黒に近い紺色の学ランを白いカッターシャツの上に羽織って、リュックを背負って廊下をかける。
背が一般的な男子と同じ程あり、すらっとした体系がその中性的な顔立ちを助けて一見男のように思えるが、教師が怒鳴ったように律は本来セーラー服を着るべき女子生徒だ。
別に自身の性別を隠しているわけではない。
律が女子であるのに男子の制服を着ていることは学校中に知れ渡っていることだ。
ただ、兄のおさがりでもともとこの学校の学ランが家にあって、律自身もスカートよりズボンを好んで履いていたことから何の違和感もない。

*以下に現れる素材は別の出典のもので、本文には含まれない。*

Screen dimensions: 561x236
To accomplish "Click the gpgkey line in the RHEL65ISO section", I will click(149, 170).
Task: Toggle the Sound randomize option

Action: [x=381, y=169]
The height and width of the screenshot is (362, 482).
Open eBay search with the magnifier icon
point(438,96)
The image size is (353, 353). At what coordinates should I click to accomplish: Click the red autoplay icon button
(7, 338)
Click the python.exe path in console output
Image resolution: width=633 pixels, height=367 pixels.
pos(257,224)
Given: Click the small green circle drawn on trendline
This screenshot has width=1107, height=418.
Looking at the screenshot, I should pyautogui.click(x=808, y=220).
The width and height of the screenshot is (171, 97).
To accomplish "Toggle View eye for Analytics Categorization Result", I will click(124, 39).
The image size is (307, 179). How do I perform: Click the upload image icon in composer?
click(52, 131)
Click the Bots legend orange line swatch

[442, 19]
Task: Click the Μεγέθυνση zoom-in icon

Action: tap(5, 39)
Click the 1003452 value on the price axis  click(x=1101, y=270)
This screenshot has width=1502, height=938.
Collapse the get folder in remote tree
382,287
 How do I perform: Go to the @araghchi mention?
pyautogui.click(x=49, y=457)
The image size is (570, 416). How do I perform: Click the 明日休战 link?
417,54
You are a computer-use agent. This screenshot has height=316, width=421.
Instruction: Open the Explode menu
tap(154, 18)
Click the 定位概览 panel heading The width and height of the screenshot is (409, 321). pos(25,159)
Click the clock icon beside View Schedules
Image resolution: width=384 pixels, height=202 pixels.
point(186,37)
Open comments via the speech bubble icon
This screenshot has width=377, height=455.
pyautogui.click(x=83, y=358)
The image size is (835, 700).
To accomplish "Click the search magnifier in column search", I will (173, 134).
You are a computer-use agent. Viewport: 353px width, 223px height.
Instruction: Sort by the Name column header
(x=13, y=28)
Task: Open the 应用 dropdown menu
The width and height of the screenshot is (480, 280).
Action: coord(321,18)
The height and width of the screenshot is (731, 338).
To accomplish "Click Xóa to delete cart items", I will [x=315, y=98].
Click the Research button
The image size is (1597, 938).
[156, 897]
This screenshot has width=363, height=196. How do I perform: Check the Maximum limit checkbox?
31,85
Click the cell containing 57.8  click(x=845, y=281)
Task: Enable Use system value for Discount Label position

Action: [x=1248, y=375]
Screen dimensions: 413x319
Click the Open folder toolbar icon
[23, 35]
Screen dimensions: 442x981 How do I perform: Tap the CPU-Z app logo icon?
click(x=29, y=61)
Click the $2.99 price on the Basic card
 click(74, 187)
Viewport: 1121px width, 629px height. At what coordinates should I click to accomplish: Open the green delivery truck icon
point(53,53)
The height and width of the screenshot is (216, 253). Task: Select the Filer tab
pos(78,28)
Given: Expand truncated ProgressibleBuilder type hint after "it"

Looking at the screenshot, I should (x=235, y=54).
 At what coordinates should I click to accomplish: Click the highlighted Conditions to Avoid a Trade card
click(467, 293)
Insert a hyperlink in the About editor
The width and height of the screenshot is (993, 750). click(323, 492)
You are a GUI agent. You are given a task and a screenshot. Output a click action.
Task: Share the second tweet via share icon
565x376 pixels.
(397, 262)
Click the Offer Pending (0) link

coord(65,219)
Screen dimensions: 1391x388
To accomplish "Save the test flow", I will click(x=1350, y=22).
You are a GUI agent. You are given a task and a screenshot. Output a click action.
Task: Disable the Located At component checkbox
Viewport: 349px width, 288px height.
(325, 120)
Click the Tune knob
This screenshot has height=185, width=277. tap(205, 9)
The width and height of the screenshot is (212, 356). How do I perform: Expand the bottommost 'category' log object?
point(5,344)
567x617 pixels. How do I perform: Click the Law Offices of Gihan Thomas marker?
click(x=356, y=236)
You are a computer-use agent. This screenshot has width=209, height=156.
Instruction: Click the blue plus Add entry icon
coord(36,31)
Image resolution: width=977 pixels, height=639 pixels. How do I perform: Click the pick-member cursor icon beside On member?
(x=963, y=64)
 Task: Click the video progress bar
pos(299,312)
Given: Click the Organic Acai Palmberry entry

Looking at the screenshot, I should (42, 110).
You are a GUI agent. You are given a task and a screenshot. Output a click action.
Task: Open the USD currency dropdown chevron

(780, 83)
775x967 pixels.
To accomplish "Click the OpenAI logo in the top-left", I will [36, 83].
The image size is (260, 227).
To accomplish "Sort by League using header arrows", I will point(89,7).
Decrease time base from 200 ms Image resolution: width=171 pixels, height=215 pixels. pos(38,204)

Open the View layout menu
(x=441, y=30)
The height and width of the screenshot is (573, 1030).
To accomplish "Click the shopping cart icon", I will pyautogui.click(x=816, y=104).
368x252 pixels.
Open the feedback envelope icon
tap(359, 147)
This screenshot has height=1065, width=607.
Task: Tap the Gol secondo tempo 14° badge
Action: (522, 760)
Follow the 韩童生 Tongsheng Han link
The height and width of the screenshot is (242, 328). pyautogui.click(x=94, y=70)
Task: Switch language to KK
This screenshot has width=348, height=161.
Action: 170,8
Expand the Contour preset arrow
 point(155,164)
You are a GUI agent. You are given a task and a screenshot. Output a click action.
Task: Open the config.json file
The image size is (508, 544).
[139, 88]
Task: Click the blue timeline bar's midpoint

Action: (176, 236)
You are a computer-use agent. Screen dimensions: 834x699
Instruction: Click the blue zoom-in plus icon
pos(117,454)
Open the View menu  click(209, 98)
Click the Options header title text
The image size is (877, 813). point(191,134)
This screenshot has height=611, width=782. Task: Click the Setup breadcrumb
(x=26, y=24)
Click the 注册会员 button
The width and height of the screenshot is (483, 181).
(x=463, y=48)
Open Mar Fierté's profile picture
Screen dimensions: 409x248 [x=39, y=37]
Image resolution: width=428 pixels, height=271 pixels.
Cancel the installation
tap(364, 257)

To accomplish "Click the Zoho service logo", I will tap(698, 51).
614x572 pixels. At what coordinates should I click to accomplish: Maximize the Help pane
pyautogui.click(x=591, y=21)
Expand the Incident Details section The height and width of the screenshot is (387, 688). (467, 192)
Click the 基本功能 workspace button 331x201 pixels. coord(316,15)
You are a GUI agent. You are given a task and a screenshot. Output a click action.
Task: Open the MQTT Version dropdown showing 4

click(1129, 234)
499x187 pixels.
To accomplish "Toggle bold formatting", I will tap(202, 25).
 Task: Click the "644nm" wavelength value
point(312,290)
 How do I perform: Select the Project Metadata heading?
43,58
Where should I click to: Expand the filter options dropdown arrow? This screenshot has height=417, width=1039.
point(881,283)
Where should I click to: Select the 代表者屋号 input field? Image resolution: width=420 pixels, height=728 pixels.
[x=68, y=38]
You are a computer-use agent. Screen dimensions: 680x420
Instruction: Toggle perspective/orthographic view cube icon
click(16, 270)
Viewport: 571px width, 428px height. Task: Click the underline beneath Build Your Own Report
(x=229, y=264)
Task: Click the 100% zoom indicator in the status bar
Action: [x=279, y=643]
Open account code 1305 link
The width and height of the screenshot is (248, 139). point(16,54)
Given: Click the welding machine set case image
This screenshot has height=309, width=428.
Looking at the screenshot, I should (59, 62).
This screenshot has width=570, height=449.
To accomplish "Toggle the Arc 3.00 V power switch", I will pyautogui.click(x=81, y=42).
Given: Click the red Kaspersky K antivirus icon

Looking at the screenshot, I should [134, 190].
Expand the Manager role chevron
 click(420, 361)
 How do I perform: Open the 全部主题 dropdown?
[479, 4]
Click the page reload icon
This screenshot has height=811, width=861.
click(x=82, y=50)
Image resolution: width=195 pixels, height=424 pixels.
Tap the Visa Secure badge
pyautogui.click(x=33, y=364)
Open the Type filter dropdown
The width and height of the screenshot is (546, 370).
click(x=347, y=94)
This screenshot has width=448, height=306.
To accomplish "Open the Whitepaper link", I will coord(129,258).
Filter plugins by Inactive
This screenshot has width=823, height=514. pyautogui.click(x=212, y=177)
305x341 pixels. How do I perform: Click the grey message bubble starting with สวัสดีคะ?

口うるさく言ってくる教師も半分諦めているようで、ただの挨拶のようなものになっている。
二年生の学年色である赤色のスリッパを脱ぎ、靴を履くのもそこそこに学校を飛び出した律は学校から最も近い本屋にやってきた。
腕の内には、ずっと発売を楽しみにしていた『新選組』を題材にした漫画が抱きしめられている。
新選組八番組組長である藤堂平助を主人公にしたこの漫画の作者は、物語の構成は上手いのだが、筆が遅いのが読者泣かせだ。この新巻だって前巻の発売から三年ほどたっている。
「あー楽しみだなぁ。新八つぁんと平助どうなんだろ」
史実を基にしたフィクション漫画だから、あらかたどうなるかは想像がついている。
けれど作者によって解釈の仕方表現の仕方が違ってくる。
この人はどんな風にしてあの出来事を書き記すのだろうか。
そんな思いが律の胸を躍らせた。
もう一分と待たずに読み出したい思いを堪えて、スキップを踏んでしまいそうな足取りで律は帰路を急いだ。